- The problem -
Whenever a line in the data holds the string "beside", pull that line out.

- Data section -

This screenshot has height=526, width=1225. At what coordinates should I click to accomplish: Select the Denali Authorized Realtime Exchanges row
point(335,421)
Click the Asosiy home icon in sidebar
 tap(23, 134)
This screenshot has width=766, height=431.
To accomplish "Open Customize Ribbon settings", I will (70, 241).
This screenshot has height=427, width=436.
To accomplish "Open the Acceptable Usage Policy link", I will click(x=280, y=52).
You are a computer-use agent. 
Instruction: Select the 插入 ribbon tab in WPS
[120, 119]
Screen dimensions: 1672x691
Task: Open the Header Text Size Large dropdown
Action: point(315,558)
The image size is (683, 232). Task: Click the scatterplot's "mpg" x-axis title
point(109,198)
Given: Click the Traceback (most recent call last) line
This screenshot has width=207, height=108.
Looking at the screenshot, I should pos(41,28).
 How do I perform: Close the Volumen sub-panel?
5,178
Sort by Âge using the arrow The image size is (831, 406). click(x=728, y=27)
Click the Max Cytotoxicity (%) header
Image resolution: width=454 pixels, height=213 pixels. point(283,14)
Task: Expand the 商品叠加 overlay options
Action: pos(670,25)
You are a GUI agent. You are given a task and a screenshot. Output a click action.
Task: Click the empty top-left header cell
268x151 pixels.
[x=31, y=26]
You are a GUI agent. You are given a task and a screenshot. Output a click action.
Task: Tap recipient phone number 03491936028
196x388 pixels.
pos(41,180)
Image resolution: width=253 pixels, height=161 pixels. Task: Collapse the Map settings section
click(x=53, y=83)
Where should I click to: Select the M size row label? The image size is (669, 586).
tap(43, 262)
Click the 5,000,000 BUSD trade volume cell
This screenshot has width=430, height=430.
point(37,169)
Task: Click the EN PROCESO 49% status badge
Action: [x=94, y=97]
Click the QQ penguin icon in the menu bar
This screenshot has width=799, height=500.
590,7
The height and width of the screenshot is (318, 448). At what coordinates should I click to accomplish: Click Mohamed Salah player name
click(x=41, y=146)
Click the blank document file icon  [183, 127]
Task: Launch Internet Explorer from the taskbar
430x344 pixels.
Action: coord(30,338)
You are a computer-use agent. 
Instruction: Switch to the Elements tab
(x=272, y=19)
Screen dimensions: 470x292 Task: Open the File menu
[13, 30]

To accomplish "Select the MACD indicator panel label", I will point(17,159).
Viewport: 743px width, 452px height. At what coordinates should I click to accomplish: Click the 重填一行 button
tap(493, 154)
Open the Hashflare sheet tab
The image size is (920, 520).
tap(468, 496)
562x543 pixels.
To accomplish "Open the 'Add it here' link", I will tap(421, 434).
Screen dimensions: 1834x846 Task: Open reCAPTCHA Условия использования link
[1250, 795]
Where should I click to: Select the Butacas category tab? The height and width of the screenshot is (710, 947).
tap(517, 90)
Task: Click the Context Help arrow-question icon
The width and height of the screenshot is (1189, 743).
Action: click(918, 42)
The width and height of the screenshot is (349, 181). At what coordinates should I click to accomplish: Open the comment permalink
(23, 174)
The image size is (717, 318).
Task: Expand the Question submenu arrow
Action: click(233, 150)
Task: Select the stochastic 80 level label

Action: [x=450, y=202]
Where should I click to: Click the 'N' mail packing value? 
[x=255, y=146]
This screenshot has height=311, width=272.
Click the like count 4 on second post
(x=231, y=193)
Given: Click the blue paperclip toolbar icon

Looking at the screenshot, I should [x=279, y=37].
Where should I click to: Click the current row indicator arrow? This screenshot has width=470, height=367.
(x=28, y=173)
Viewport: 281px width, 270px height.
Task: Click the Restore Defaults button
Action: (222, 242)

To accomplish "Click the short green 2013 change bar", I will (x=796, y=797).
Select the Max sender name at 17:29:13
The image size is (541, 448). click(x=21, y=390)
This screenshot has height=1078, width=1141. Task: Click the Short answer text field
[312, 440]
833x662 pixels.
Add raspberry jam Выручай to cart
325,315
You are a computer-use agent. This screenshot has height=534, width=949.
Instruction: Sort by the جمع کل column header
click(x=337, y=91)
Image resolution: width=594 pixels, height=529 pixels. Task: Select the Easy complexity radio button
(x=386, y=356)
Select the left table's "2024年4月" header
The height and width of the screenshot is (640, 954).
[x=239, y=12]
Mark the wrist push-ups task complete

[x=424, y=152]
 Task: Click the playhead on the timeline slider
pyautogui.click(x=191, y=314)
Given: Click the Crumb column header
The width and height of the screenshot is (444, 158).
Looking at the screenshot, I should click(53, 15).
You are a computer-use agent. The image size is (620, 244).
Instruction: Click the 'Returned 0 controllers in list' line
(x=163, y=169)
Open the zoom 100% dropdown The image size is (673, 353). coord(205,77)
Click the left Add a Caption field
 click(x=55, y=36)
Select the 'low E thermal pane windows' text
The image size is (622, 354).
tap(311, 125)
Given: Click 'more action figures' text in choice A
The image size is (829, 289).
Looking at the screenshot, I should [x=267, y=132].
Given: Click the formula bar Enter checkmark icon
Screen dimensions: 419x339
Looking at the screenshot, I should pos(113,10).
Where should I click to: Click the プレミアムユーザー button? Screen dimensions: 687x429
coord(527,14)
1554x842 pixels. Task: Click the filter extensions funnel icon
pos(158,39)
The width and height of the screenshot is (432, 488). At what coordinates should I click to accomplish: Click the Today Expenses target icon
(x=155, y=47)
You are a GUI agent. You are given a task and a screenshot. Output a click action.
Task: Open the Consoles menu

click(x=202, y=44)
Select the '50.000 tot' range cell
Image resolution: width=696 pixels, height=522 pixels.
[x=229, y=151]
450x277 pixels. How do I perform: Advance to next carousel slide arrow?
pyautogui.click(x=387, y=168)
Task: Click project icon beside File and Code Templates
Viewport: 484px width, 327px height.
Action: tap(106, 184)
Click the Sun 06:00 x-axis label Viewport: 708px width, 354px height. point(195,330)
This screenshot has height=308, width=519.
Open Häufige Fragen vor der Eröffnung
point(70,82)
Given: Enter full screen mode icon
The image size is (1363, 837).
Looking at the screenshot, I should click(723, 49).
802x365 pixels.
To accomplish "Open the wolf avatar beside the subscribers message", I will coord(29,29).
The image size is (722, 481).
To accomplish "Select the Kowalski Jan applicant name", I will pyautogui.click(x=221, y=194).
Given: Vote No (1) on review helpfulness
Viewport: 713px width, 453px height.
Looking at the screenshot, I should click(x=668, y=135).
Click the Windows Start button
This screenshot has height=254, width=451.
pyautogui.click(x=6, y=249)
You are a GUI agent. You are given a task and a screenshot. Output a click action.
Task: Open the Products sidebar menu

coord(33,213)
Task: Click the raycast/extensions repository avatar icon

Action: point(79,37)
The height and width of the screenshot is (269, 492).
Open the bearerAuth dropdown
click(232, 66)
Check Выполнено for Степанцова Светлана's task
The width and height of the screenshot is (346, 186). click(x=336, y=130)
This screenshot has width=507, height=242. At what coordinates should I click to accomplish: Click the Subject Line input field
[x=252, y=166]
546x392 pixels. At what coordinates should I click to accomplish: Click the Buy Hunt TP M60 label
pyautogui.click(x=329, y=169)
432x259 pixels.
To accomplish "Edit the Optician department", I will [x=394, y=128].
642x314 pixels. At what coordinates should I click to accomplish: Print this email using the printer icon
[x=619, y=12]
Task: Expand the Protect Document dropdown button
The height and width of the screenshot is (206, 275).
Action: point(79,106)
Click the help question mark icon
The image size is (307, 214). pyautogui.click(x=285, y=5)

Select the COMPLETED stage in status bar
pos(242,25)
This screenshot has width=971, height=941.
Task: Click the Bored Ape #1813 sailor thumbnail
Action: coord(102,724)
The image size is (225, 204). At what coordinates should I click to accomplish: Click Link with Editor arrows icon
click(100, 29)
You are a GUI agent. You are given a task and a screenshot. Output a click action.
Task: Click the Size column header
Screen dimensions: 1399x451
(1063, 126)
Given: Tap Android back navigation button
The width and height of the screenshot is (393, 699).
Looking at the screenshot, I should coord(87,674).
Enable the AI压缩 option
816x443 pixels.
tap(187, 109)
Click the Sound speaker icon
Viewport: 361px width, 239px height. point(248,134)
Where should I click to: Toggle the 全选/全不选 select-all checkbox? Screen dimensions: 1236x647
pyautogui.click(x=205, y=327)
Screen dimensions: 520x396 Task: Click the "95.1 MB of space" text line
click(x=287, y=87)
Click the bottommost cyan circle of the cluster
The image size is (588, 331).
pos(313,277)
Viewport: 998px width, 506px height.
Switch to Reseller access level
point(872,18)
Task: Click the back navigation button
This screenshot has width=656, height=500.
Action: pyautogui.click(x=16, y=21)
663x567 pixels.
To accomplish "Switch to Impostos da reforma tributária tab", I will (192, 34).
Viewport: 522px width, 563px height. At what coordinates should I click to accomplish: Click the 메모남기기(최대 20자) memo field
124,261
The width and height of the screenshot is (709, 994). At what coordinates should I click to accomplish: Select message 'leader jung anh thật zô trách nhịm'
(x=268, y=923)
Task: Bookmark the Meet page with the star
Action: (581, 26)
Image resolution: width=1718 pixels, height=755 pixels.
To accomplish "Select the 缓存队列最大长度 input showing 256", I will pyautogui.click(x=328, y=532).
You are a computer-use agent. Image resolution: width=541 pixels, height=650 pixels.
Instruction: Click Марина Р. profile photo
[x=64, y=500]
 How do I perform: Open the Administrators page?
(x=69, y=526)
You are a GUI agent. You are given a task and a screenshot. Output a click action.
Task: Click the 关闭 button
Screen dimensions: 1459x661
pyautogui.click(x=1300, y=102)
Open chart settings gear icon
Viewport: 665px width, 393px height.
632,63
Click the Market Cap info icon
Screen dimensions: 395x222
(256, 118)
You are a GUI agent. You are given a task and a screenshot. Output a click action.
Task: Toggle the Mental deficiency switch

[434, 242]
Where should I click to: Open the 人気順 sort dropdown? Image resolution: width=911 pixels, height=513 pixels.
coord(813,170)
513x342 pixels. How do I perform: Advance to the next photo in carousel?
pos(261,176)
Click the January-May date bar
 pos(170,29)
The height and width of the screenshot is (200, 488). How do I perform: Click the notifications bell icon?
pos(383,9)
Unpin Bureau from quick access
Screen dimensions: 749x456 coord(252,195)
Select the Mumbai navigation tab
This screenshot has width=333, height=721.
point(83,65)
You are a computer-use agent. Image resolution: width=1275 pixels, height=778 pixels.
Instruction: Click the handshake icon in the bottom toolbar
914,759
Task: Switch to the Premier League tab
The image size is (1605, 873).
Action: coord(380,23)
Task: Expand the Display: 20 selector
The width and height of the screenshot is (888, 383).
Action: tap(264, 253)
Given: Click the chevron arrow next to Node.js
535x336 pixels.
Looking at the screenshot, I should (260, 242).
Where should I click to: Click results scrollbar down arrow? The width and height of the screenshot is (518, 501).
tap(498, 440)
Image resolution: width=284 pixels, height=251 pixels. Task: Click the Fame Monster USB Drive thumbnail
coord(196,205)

- Output for this task -
Task: Click project icon beside File and Code Templates
To accomplish "Open the wolf avatar beside the subscribers message", I will coord(29,29).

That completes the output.